What This Means for Small Employers and Medical Practices
This section deserves particular attention for our core clients. Many of our clients — independent medical practices, specialty clinics, and businesses in staffing-related industries — rely on employment-based immigration to fill critical, hard-to-recruit roles. These employers often operate without dedicated HR or immigration compliance infrastructure.
The practical stakes for smaller employers are significant:
Higher wage floors may affect hiring feasibility — A Level I threshold increase from the 17th to 34th percentile could make it cost-prohibitive to sponsor entry-level or generalist professionals in certain occupations at smaller organizations.
Rural and multi-state practices face compounded impact — Employers serving rural or lower-cost regions may find that proposed geographic adjustments increase compliance burdens without a corresponding labor market benefit.
Limited compliance infrastructure increases risk — Without dedicated immigration staff, small employers are more likely to have LCA inconsistencies that could surface during a DOL audit triggered by an elevated wage complaint.
Early planning is your best tool — Employers who model the wage impact now — before the rule is finalized — can make strategic decisions about role classification, compensation structures, and filing timelines with time to spare.
Our office works directly with medical practices, small businesses, and employers navigating these exact constraints. If you have questions about how the proposed thresholds would affect your sponsored workforce, we encourage you to reach out for a consultation tailored to your situation.
Take Action Before May 26, 2026
The public comment period is your opportunity to put your organization's experience on the record. DOL is legally required to review and respond to substantive comments before finalizing any rule — and employer-specific, documented feedback on how the current or proposed wage levels affect real hiring decisions carries genuine weight. If you would like assistance preparing a factual, effective comment, or if you simply want to understand how this proposal affects your current or upcoming filings, our office is here to help.
How to Submit a Comment
Comments must be submitted at regulations.gov, referencing Docket No. ETA-2026-0001, by May 26, 2026. Effective comments are specific, factual, and grounded in real employer experience — particularly data on how current or proposed wage thresholds affect your ability to recruit and retain sponsored workers. After the comment period closes, DOL must review all submissions before issuing a final rule. There is no set timeline for finalization.
Looking Ahead
This proposed rule does not exist in isolation. It is part of a broader regulatory push that includes the weighted H-1B cap lottery — which now favors higher-wage beneficiaries — and the $100,000 fee imposed on certain H-1B petitions by the September 2025 Presidential Proclamation. Employers who sponsor workers through employment-based pathways should treat this moment as a prompt to build more durable internal compliance processes rather than simply react to changes as they arrive.

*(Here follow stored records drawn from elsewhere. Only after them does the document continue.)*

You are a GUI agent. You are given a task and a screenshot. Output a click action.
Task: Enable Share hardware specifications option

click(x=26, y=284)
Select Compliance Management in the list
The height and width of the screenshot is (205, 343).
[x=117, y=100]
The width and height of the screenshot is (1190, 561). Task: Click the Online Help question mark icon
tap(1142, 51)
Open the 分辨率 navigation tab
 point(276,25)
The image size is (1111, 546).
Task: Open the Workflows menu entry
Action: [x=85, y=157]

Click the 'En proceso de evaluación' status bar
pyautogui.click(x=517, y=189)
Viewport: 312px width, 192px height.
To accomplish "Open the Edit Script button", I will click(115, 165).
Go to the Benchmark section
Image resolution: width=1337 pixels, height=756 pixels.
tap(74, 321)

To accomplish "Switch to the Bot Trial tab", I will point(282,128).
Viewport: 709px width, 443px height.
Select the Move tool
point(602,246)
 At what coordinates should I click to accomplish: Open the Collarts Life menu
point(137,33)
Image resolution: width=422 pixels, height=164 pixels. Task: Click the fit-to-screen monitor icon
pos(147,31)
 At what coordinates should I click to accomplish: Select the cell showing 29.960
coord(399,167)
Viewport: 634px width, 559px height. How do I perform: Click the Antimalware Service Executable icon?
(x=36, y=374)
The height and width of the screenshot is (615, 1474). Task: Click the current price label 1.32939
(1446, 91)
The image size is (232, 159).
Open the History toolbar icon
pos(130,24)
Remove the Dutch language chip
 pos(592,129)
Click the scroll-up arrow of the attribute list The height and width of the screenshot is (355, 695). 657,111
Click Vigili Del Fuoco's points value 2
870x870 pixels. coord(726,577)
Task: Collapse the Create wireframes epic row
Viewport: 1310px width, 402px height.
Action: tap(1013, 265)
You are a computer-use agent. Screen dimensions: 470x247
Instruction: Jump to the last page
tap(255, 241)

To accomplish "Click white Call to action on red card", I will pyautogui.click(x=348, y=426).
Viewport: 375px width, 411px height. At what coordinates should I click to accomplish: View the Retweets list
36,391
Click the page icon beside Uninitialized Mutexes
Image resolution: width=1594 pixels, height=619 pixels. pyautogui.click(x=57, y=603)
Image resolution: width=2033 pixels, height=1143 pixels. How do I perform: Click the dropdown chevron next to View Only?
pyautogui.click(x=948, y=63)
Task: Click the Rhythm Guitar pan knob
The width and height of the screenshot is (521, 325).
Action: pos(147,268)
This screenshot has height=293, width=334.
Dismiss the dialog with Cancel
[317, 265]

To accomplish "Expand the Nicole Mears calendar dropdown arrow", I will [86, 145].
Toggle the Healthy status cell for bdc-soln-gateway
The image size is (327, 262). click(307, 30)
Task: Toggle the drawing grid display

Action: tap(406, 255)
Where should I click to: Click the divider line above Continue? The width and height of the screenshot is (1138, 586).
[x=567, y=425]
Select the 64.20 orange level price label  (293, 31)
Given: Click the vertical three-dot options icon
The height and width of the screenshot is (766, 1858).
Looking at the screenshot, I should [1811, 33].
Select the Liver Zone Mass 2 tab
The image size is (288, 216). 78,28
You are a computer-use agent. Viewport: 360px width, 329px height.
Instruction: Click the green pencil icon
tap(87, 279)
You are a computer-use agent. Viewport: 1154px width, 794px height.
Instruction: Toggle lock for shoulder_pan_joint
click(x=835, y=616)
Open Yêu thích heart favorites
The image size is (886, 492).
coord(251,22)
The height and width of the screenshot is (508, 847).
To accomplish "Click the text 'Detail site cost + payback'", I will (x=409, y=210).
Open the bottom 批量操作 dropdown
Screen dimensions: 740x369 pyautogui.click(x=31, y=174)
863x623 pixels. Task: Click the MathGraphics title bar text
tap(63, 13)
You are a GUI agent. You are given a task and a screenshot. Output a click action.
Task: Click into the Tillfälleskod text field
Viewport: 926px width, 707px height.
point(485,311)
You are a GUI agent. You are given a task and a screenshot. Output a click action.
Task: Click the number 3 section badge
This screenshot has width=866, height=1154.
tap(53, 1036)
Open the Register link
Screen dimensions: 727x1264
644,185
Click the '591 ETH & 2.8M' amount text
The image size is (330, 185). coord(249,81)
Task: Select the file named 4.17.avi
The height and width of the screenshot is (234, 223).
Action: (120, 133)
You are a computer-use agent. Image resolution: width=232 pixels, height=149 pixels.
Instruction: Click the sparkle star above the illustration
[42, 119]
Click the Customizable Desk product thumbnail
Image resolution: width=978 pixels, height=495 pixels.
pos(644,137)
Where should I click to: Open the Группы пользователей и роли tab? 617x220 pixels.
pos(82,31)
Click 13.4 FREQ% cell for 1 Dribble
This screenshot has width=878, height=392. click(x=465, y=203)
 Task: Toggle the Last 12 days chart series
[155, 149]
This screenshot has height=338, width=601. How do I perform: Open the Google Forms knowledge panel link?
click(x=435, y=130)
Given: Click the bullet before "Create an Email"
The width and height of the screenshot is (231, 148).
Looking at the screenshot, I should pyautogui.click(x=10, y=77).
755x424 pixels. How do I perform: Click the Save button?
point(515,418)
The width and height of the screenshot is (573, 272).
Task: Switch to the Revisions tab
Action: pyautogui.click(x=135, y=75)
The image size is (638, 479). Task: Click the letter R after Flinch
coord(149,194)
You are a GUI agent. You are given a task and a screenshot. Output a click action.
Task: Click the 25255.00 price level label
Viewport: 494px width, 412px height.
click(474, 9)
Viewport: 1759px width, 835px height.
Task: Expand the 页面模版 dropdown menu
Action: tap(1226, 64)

Chopra Law Office will continue monitoring the rulemaking docket and will publish updates as the comment period closes and DOL advances toward a final rule.
This article is provided for general informational purposes only and does not constitute legal advice. Reading this post does not create an attorney-client relationship. Immigration laws and regulations change frequently; please consult a qualified immigration attorney for guidance specific to your situation.